A Mercedes Toxqui
La cabeza de un hombre asomó por la puerta y en su rostro ya
se notaba la cautela con que iría a decir:
– M… Buenos días, ¿se puede pasar?
– Claro, pase, ¿cómo está?
La sonrisa en ella permaneció mientras él se acomodaba en un
sillón. Él miró los objetos que estaban cerca, el piso y luego devolvió la
mirada a la doctora. También sonrió.
– Qué curioso ¿no le parece? O sea, no de curiosidad, sino
de inquietante, de interesante.
– Perdón, no le entiendo…
– Sí, mire. Entro y lo primero que pregunta es algo que ya
sabe “¿Cómo está?”, o ¿acaso esa pregunta sirve para medir qué tan mal está el
paciente? Desde mi punto de vista la pregunta se pudo haber evitado; es más que
obvio que aquél que consulte a un psicólogo tiene algo, que está mal de algo,
¿no? Sin embargo, pese a que la pregunta me parece absurda, creo que ha
funcionado, puesto que ha permitido que yo diera toda esta respuesta. Me
pregunto qué pasará con las personas que no responden tanta cosa como yo, o con
aquellas que de plano no contestan nada.
– Cada paciente es diferente, la pregunta no siempre es
igual, pese a que casi siempre es la misma. Como usted ya lo ha notado,
funciona porque, no es que estén mal todos lo que visitan al psicólogo, esa es
una afirmación arriesgada; pero sí todos buscan a alguien que pueda
escucharlos.
– En eso se equivoca, mi estimada doctora. Yo no busco que
nadie me escuche.
– Entonces, cuál es el motivo oculto de su visita.
– Usted está en mi sueño. Sí, en serio, no ponga esa cara.
Usted está en mi sueño y por eso vengo a verle, para que me diga qué pasa.
– Me sorprende. ¿Ya antes habíamos charlado?
– No. En ninguna otra circunstancia; o por lo menos no en
alguna que recuerde.
– Pues comencemos, ¿quién soy en su sueño? ¿qué hago?
– Pues mire usted. Hace cerca de dos años comencé con
algunos sueños que me parecían extraños. Soñaba constantemente con una exnovia,
bueno, realmente no fue mi novia, pero sí la quise bastante. Le decía, la
sueñé, pero el sueño nunca se repitió; por el contrario, siempre fue uno distinto.
Aunque no recuerdo todos, sé que así fue. ¿No le sorprende que lo diga de este
modo, verdad? Haga cuentas, setecientos treinta sueños diferentes. Si hubiera
soñado un año más, rebasaba por mucho a las mil y una noches.
– Tiene razón, no lo había visto así ¿Recuerda alguno de
ellos?
– Sí, algunos. En uno soñé que ella moría y yo la visitaba
en su tumba.
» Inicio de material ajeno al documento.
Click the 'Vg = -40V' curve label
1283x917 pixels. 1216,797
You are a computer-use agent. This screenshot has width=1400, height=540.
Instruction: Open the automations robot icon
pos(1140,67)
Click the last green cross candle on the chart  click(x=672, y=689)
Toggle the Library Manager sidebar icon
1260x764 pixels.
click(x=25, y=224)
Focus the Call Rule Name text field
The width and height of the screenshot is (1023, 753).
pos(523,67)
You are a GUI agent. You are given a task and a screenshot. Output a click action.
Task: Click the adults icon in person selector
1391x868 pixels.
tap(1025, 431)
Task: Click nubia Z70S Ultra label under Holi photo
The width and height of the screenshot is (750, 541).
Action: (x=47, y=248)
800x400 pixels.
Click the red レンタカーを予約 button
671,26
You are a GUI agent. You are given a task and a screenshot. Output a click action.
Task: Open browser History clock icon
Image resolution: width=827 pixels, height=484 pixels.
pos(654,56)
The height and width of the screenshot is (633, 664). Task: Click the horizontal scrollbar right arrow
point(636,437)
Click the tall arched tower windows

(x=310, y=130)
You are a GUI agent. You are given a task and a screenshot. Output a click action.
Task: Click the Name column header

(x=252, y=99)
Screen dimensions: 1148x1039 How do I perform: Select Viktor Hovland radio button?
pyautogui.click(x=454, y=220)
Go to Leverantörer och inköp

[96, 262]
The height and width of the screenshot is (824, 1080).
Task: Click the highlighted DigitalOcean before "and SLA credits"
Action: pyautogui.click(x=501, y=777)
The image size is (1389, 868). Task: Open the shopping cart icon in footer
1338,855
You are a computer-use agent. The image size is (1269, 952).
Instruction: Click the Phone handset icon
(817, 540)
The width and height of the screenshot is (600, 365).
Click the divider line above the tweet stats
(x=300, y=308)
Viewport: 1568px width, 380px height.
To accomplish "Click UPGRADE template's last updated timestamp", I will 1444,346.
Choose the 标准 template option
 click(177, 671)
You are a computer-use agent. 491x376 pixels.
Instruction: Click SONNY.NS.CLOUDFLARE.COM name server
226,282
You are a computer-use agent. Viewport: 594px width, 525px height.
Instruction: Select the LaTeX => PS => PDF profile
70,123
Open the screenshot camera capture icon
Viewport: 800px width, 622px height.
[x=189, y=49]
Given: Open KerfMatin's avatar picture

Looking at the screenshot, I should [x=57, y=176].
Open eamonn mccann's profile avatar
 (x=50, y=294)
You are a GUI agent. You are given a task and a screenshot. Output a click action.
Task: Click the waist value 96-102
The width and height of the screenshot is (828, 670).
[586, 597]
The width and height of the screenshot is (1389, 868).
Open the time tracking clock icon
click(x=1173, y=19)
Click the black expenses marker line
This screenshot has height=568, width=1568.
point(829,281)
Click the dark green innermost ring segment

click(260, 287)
Ya sabe, cosa medio romántica. En otro, soñé que las frutas del
mercado me la recordaban y me aventaba a ellas para hacerles el ritual de la
sensualidad; obvio terminaba preso por crímenes contra el pudor y las buenas
costumbres. Hay uno que me dio bastante risa, soñé que la encontraba en
Tehuacán por azares de la vida, trabajando en una tienda de autoservicio,
¿quiere saber cuál? En esa que tiene nombre euskera, de grito etarra:
¡adelante! Pero no me mire así, hasta yo lo sé, parece una obsesión; aunque, si
la hubiese conocido, estoy seguro que su opinión sería distinta.
– No se preocupe, estoy tratando de entender cómo entra una
imagen como la mía en su sueño.
– ¡Ah! Pero la cosa no acaba ahí. Verá usted, soñé con una
hija que me buscaba en la universidad. Soñé con unas esculturas que aventaba al
río san Francisco. Soñé un libro en donde ella estaba encriptada, era la
historia oculta de Caperucita Roja, yo le llamaba Alycandro. Jaja, sí es
gracioso, ¿no?
– ¿Y dónde aparezco yo?
– Espéreme, debo decirle un último. Soñé que moría.
– ¿Cómo moría?
– Pues era una cosa sin dolor, sabe. Un día me atropellaban
y caía en coma, en ese estado en el que no podía salir, era ella quien me
devolvía al mundo de los muertos.
– ¿Cómo, la exnovia le decía que ya se muriera?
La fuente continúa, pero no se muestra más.